A fruitful year for ISRO

SUCCESSFUL LAUNCHISRO's PSLV C36 lifts off from Satish Dhawan Space Center in Sriharikota.PHOTO: PTIPTI  

The year 2016 was a bag of mixed fortunes for the Indian Space Research Organisation (ISRO) with successes on the technological front and setbacks on the legal front.

On the technological side, apart from simultaneously launching 20 satellites, the year also saw ISRO activating its own NavIC satellite navigation system, and testing a reusable launch vehicle (RLV) and a scramjet engine.

The year saw ISRO putting into orbit 34 satellites — 33 satellites with Indian rockets and one (GSAT-18) by French company Arianespace.

The ISRO also put one more rocket — the Geosynchronous Satellite Launch Vehicle Mark II (GSLV-Mk II) with 2-2.5 tonne capacity to geo-transfer orbit in the global market. The space agency also commercially used its own multiple-burn technology in its other rocket Polar Satellite Launch Vehicle (PSLV).

India’s eyes in the skies — a family of remote sensing or earth observation satellites — is said to have given the necessary images to the Indian Army to carry out its surgical strikes on terror camps across the Line of Control (LOC) in September.

On the negative side, ISRO and its commercial arm, Antrix Corporation, suffered a legal setback. India lost the arbitration case in an international tribunal for cancelling its space/satellite contract with Antrix Corporation.

The first quarter of the year saw ISRO launching three navigation satellites and completing the constellation of seven satellites for the NavIC system, designed to provide position information in the Indian region and 1,500 km around the Indian mainland.

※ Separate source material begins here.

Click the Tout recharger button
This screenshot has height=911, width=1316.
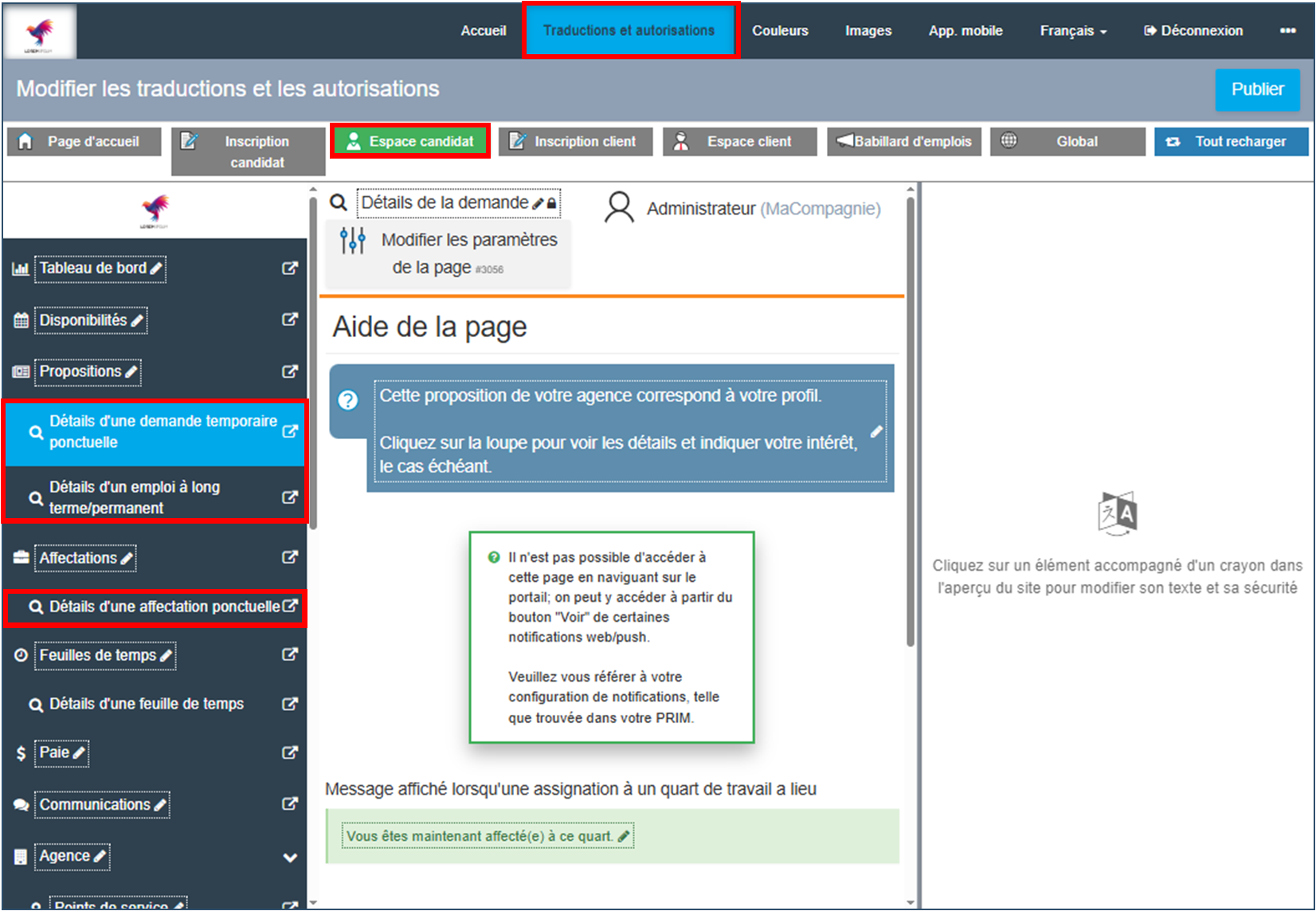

In May, ISRO took the first step in developing a RLV by successfully testing an aircraft-like winged structure. The structure, which sat atop a rocket, was released into space 70km above the earth and it returned and landed in the Bay of Bengal as planned.

The year also saw ISRO successfully testing a scramjet, or air breathing engine. It is a baby step in space transportation and would take more than a decade to develop such an engine to power a full-fledged rocket.

In June, ISRO put into orbit India’s Cartosat earth observation satellite and 19 other satellites, including one belonging to the Terra Bella Google company.

The Indian space agency also launched INSAT-3DR, an advanced weather satellite, using its heavy GSLV Mk II rocket and in the process put into the market one more rocket for launch services.

India also launched a SCATSAT-1 weather satellite and seven others — five foreign and two domestic — with its PSLV rocket.

The Indian space agency rounded off its satellite launches in 2016 by putting into orbit its Resourcesat-2A remote sensing satellite.

The space agency also signed a launch contract with the Bengaluru-based TeamIndus to land a spacecraft on the Moon.IANS

The year saw ISRO putting into orbit 34 satellites — 33 satellites with Indian rockets and one (GSAT-18) by French company Arianespace.